For me it was a piece of treasured heritage. For my father, it was a stigma. He was brown at a time when everybody in the south was black, white or Cherokee. There weren’t any categories for Mexican Hillbillies in those days, so his family got the shaft, not being excluded as blacks were but not being included as whites either. They were always the hired hands, the servants, playing second fiddle. Daddy used to get spanked by his uncles if he said any “Mexican” words or did anything “Indian.” They were trying to eradicate the label from our family. When I got to be a teenager, I tried to stick it back on because I felt we were being robbed of our identity. Maybe I believed that because my great-great-grandfather had kept his mother’s maiden name, some part of him didn’t want to completely forget who he was or had been in his youth. Or maybe it was just that in a nation of mixed people, I needed to identify with a group. I needed to belong. As far as I know, there weren’t any other Mexicans in these parts back then, and maybe just maybe, my great-great-grandfather was the first Mexican in the state. At any rate, he was here, and because he was, I am too.

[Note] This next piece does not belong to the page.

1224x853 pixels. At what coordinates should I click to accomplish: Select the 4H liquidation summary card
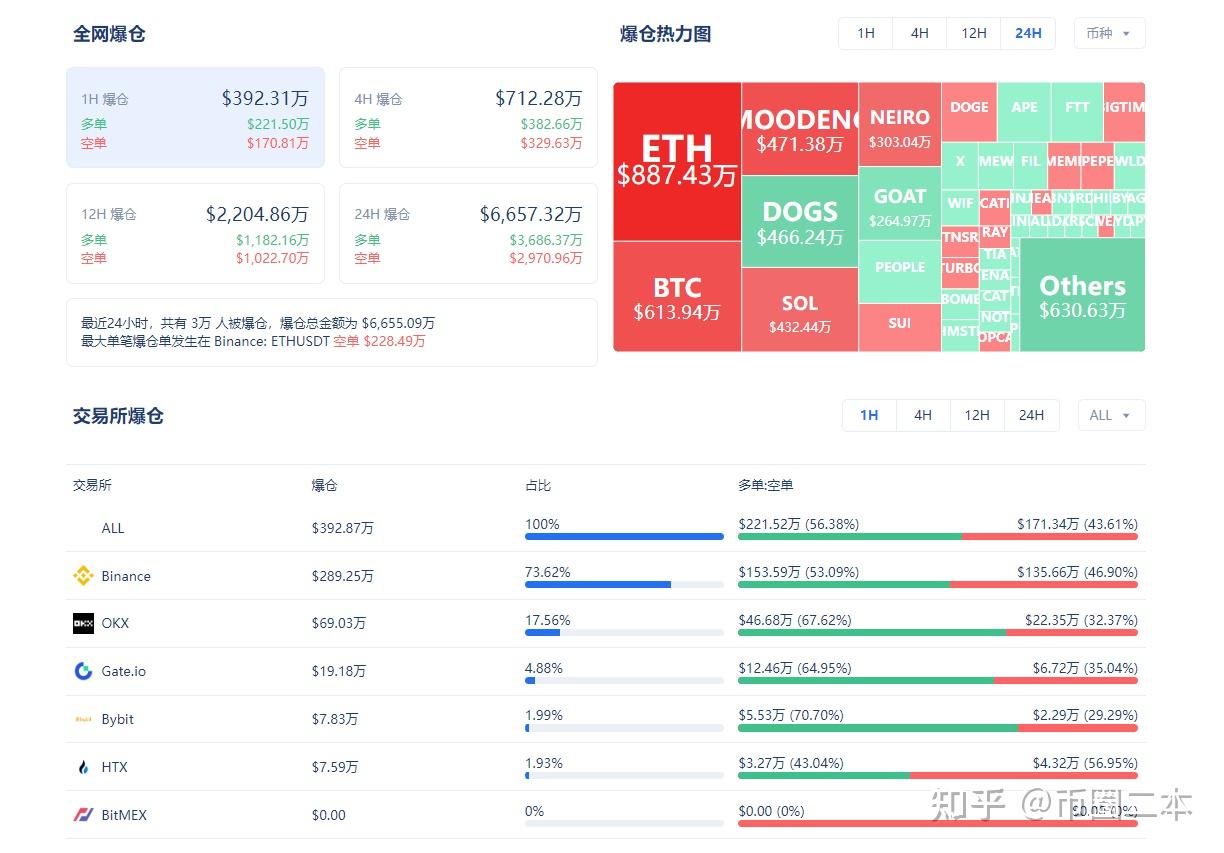[x=468, y=118]
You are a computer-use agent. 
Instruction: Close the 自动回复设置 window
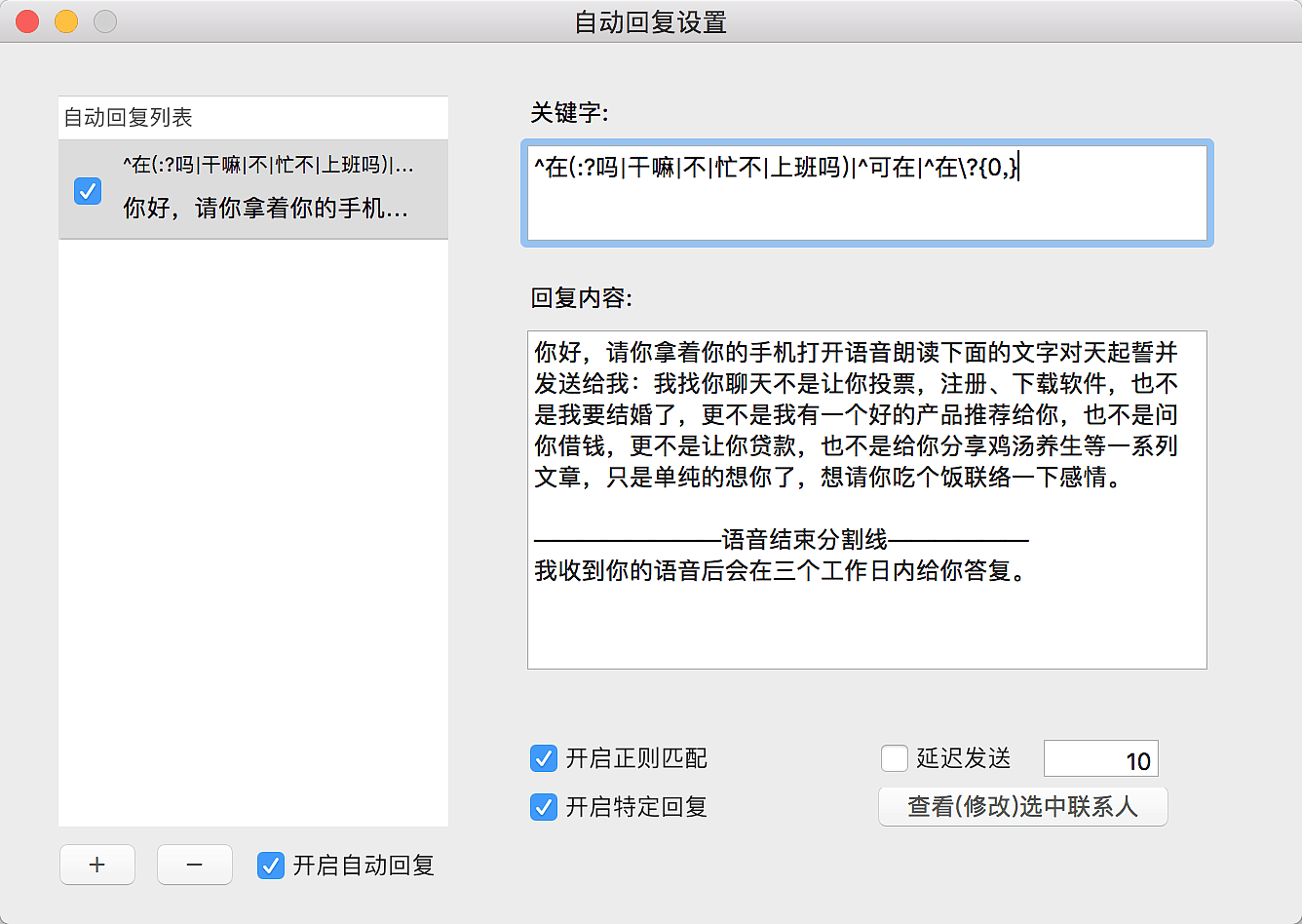(27, 21)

Three years ago, I went to Mexico and gave a speech at a church in Spanish. I told the people there the story of my great-great-grandfather, and of how without Mexico and all of its culture, my family would never have existed. I told them about the wildflowers of southeastern Kentucky that had sprung from one stray seed the wind blew our way. Now every time I see a Mexican man working in somebody’s field, I think of my great-great-grandfather and wonder if he was a prophet, a foreteller of what would one day be commonplace.